Although a capacitor looks like a small part, bought with the wrong value it can burn the motor. So when buying a spare it is essential to read the old part's uF and V values exactly. Better still, if the capacitor fails often, question the root cause: is the motor powerful enough for your load, is the ambient temperature suitable, does the starting frequency suit the motor's duty type? Our duty type (S1-S6) selection article answers these questions. Switching to a quality motor eliminates most recurring capacitor failures. The HEM Motor efficient electric motors and IE3 ranges, chosen at the right power and duty type, offer a long-life solution. Starting with a quality motor is far more economical than the cost of frequent capacitor replacement and downtime.

Frequently Asked Questions

Will choosing a slightly larger capacitor make the motor more powerful?

No. Increasing the uF does not strengthen the motor; it causes the auxiliary winding to overheat and efficiency to drop. Always stick to the uF value written on the nameplate or the old capacitor.

Can I fit a run capacitor instead of a start capacitor?

No. The uF of a run capacitor is insufficient for starting; the motor starts weakly or not at all. Fitting a permanent type instead of a start capacitor is also wrong. Use each capacitor according to its duty and value.

Why is the capacitor voltage (V) higher than the supply?

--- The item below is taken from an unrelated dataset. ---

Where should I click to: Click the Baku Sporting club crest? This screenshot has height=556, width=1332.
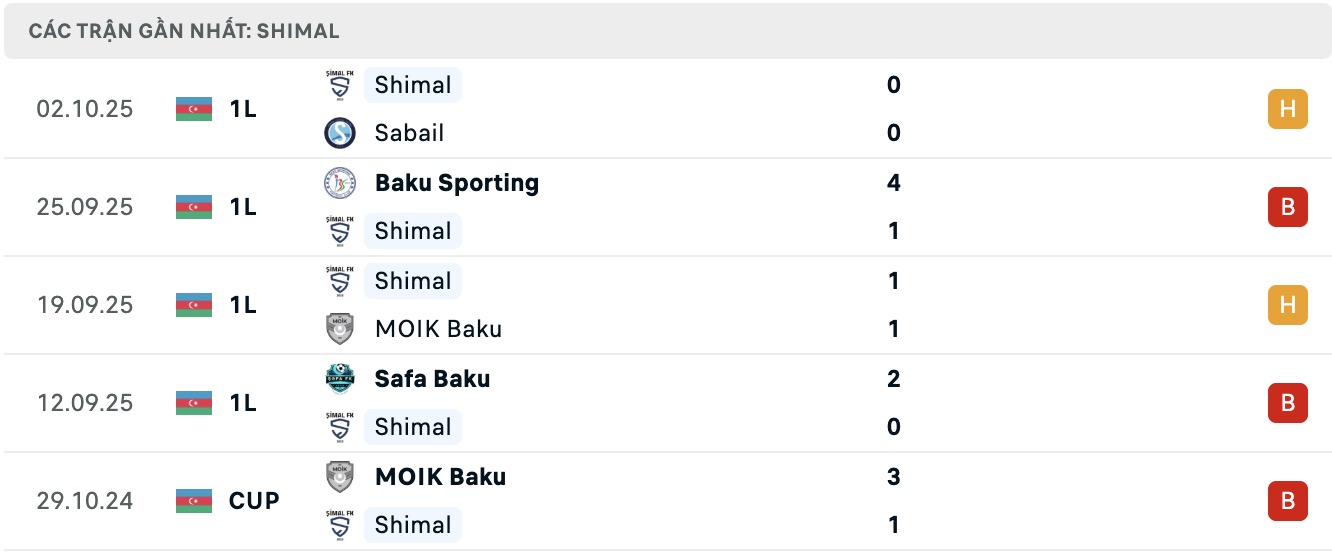point(341,183)
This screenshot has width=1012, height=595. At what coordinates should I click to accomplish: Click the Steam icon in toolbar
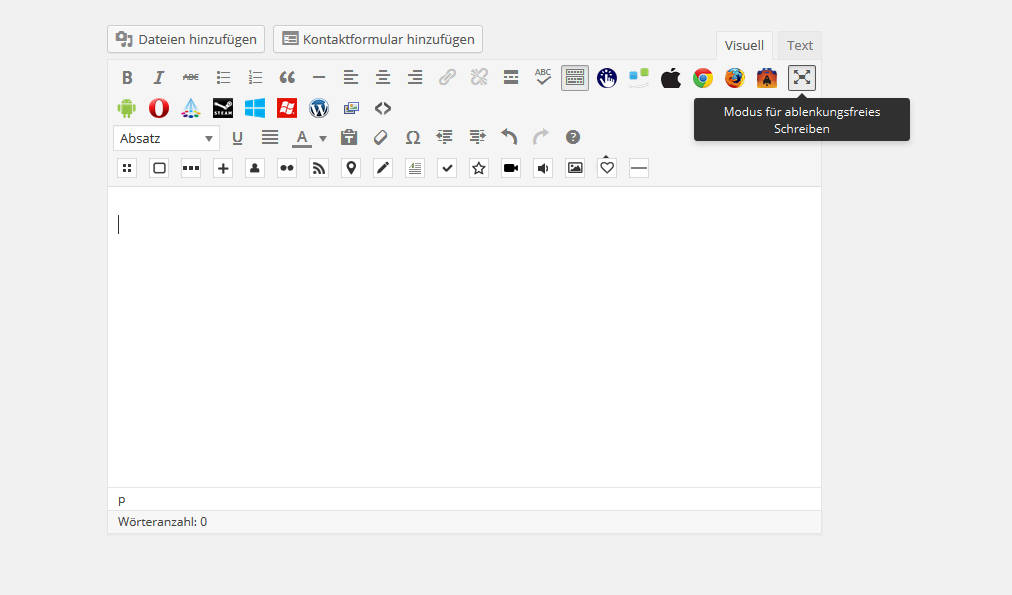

Because a voltage higher than the supply appears across the auxiliary winding and capacitor due to a resonance effect. That is why a 400 V or 450 V capacitor is usually used on a 220 V supply. A low-V capacitor bursts early.

Get a Quote

If you want a correctly sized, quality and long-life motor for your single-phase application, share your requirement. The HEM Motor team recommends the best single-phase or three-phase solution based on your application, power and speed. Call +90 (532) 345 49 86 for a quote or use our contact page.

Capacitor Selection and Replacement Checklist

  • Has the uF value on the old capacitor been read?
  • Is the voltage (V) rating suitable for the supply (typically 400/450 V for 220 V)?
  • Is it clear whether a start or run capacitor is needed?
  • Has the health of the centrifugal switch been checked?
  • Is there swelling, leakage or darkening on the capacitor?
  • If the fault recurs, has it been questioned whether the motor is the right power and quality?
  • Should a two-capacitor motor be chosen for a job needing high starting torque?